Large scale shuffles: Absolutely. One of the larger queries we ran saw a 450TB shuffle -- this may require more than just deploying the spark-rapids plugin, however (depends on the query itself and specific VMs used). Shuffling was the majority of the time and saw 100% (...99%?) GPU utilization. I presume this is partially due to compressing shuffle partitions. Network/disk I/O is definitely not the bottleneck here.

It's difficult to say what "workloads" are significant, and easier to talk about what doesn't really work AFAIK. Large-scale shuffles might see 4x efficiency, assuming you can somehow offload the hash shuffle memory, have scalable fast storage, etc... which we do. Note this is even on GCP, where there isn't any "great" networking infra available.

Things that don't get accelerated include multi-column UDFs and some incompatible operations. These aren't physical/logical limitations, it's just where the software is right now: https://github.com/NVIDIA/spark-rapids/issues

Multi-column UDF support would likely require some compiler-esque work in Scala (which I happen to have experience in).
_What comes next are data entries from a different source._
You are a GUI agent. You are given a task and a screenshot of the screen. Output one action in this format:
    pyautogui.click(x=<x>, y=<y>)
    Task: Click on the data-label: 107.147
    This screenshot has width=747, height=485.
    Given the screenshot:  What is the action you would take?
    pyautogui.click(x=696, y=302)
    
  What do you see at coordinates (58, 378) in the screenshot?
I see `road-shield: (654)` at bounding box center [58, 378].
A few things I expect to be "very" good: joins, string aggregations (empirically), sorting (clustering). Operations which stress memory bandwidth will likely be "surprisingly" good (surprising to most people).

Otherwise, Nvidia has published a bunch of really-good-looking public data, along with some other public companies.

Outside of Spark, I think many people underestimate how "low-latency" GPUs can be. 100 microseconds and above is highly likely to be a good fit for GPU acceleration in general, though that could be as low as 10 microseconds (today).

_zoltan_ · 2025-05-12T18:57:12 1747076232

8TB/s bandwidth on the B200 helps :-) [yes, yes, that is at the high end, but 4.8TB/s@H200, 4TB/s@H100, 2TB/s@A100 is nothing to sneeze at either).

winwang · 2025-05-12T19:14:01 1747077241

Very true. Can't get those numbers even if you get an entire single-tenant CPU VM. Minor note, A100 40G is 1.5TB/s (and much easier to obtain).

That being said, ParaQuery mainly uses T4 and L4 GPUs with "just" ~300 GB/s bandwidth. I believe (correct me if I'm wrong) that should be around a 64-core VM, though obviously dependent on the actual VM family.